I’ve also learned things about coworkers in a much more vented atmosphere. While some tweeps keep their politics and opinions and religion to themselves, others pepper their stream with it. I do as well. This has led to some discussions, though rarely deep ones, that if anything let me know some of my coworkers better. I think this is fantastic.

What I think is incredibly important in this transparency process is that we provide ideas and reasoning behind them. This does two things. First, it provides a much better understanding for readers where we’re coming from, so we don’t just come off as crazy.
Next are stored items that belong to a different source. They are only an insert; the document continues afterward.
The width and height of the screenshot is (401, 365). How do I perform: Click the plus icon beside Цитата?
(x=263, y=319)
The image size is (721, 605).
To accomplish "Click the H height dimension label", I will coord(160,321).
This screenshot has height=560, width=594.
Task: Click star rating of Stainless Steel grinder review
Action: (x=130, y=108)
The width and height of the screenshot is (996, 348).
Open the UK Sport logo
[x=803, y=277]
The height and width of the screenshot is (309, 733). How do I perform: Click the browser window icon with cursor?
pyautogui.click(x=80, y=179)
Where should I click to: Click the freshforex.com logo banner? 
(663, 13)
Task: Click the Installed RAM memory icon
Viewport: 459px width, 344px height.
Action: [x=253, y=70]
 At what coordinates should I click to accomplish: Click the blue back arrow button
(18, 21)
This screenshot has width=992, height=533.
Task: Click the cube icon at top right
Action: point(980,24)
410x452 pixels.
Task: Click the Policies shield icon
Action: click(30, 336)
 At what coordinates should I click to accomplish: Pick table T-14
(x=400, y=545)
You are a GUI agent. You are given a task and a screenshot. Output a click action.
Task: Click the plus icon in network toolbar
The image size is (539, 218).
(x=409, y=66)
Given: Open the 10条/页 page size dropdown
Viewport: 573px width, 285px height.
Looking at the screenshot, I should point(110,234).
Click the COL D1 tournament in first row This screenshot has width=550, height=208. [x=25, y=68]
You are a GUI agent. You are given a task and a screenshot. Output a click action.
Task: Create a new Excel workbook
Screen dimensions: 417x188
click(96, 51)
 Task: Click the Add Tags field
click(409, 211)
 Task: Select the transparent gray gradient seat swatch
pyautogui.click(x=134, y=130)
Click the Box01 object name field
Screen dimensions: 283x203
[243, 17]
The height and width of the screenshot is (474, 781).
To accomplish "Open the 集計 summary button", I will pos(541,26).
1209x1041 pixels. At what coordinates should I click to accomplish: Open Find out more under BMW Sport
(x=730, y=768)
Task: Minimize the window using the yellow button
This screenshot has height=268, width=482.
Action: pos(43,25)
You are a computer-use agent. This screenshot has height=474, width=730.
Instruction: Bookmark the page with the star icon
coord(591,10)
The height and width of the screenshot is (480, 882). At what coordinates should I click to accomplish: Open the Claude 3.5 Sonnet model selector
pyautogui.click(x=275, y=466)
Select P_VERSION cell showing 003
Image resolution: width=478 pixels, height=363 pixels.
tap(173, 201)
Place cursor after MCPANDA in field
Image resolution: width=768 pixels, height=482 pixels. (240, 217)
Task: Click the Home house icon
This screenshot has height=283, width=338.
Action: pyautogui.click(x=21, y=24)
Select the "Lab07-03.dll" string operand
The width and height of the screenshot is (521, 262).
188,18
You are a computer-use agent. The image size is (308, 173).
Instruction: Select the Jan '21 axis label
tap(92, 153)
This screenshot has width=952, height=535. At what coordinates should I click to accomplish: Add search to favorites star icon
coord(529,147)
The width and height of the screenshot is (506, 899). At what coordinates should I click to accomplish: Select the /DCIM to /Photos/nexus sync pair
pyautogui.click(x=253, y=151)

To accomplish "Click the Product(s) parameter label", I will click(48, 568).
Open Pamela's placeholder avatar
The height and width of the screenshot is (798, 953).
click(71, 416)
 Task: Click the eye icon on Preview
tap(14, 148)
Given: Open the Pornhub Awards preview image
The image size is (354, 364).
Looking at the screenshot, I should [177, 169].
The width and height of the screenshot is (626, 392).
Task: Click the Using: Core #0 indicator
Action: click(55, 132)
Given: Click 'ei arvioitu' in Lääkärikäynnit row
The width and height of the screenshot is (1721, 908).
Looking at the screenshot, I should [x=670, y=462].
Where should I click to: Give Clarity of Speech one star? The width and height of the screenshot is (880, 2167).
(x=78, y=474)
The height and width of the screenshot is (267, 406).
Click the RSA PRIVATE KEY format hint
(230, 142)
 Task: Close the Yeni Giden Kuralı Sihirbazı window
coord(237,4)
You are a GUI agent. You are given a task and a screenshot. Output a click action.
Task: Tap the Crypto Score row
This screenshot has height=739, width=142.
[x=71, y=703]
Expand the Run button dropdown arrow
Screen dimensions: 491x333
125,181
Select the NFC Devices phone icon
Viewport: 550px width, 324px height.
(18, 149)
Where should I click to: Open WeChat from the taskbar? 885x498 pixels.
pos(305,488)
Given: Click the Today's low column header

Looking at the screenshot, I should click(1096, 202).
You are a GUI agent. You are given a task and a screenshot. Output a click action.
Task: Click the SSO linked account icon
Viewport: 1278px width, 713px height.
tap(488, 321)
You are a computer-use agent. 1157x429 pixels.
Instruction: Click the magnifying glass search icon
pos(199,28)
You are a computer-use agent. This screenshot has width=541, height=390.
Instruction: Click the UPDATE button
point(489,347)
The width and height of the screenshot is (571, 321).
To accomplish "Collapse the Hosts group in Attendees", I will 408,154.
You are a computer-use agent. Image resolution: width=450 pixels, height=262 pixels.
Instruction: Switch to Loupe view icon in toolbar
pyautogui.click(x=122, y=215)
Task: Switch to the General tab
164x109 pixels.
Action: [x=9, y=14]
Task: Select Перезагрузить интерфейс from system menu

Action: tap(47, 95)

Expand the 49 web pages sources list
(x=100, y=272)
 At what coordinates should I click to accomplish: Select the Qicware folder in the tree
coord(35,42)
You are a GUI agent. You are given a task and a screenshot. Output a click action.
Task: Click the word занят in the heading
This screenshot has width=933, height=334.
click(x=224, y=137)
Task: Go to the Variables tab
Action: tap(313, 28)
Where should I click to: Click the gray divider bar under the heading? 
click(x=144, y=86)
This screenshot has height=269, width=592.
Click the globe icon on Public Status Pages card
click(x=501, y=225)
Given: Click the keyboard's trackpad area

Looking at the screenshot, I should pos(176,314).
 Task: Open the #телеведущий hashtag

And second, it gives opponents an arena for discussion, instead of having to go after the person or bring up some other unrelated garbage.

Anyways, back to the title. I think there’s two ways we can keep ourselves employed and be opinionated.

The first is to not share those opinions. It’s how things worked in the mid ’90s down to the dark ages, and if it was good enough for them, then it’s good enough for you.

The second is to share those opinions in a reasoned fashion, with enough volume that you’re not likely to be tagged by a single post. For those unfamiliar with Zed Shaw, the guy wrote a post “Rails is a Ghetto” that torched the Rails platform and community. It made it onto Slashdot, and even people who didn’t care about Rails or Zed thought, “holy crap, that guy just ended his career.”

Of course, if you read the rest of Zed’s site, you see that the post isn’t anything spectacular. He flames tons of different subjects on his site. What you also get from reading his posts? The guy’s incredibly smart.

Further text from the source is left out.